**EXERCISE DETAILS:** Your output should be the lines from the one with "Screen dimensions: 294x304" through the last line of the records below, exactly as written, minus the pictures.

(Screenshot grounding data)
::::::::::
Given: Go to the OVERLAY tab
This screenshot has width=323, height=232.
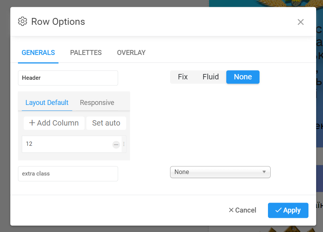Looking at the screenshot, I should (131, 53).
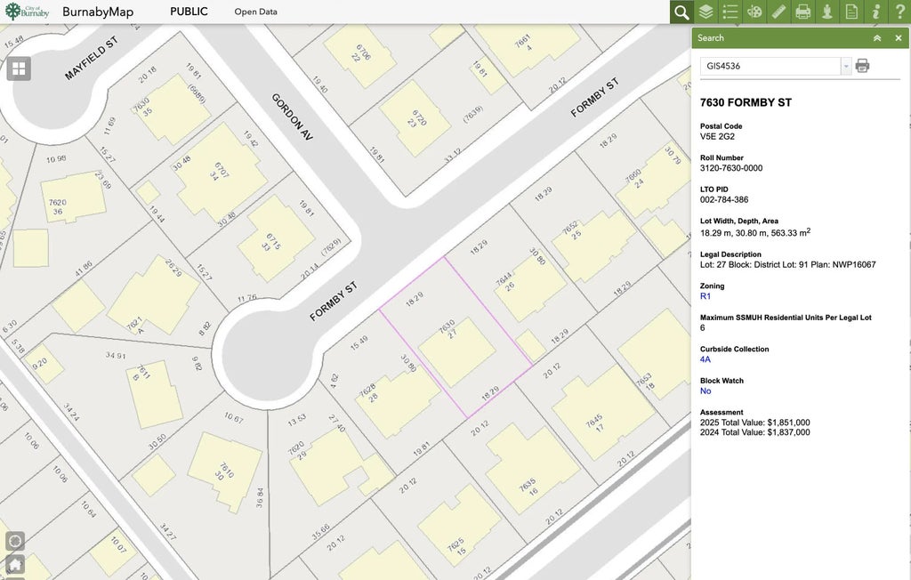Close the Search panel

pyautogui.click(x=899, y=38)
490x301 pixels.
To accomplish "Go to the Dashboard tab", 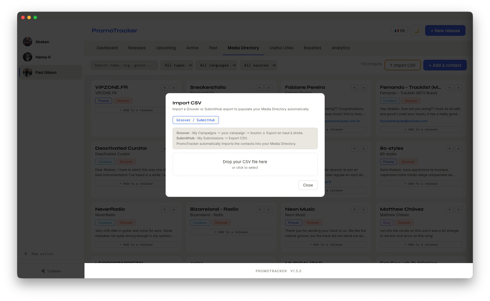I will [x=107, y=48].
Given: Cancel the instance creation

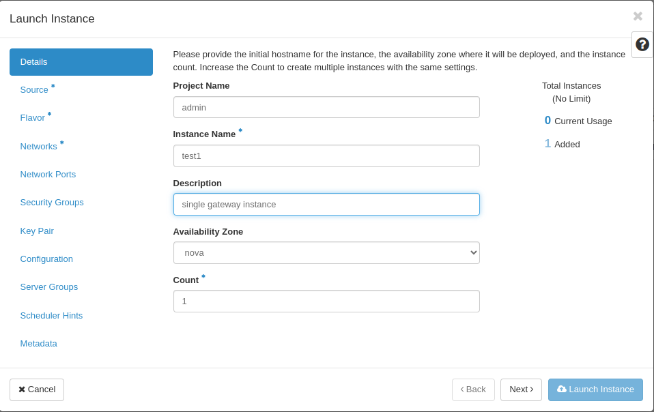Looking at the screenshot, I should point(36,389).
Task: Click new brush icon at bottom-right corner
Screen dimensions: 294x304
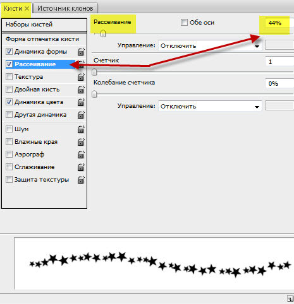Action: tap(290, 298)
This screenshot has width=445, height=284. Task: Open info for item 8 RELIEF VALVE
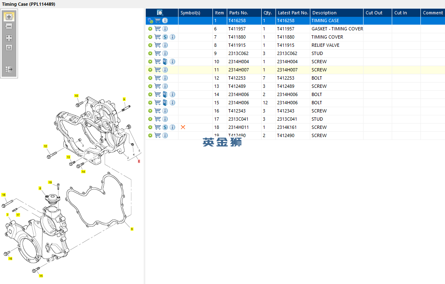click(x=165, y=45)
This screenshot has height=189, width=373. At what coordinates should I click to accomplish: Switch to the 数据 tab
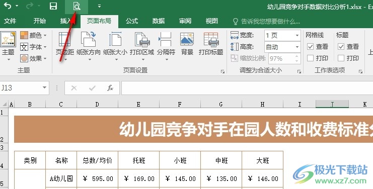(x=159, y=21)
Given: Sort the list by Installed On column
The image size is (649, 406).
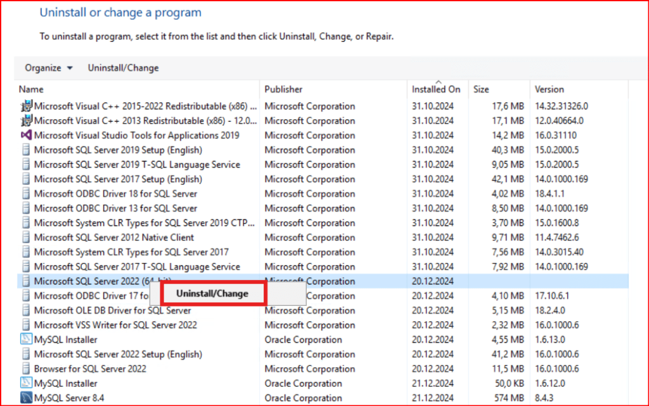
::::::::::
**RESPONSE TO THE EXERCISE:**
Screen dimensions: 294x304
Action: tap(290, 298)
This screenshot has width=445, height=284. Task: Open info for item 8 RELIEF VALVE
click(x=165, y=45)
This screenshot has height=189, width=373. At what coordinates should I click to accomplish: Switch to the 数据 tab
(x=159, y=21)
Given: Sort the list by Installed On column
The image size is (649, 406).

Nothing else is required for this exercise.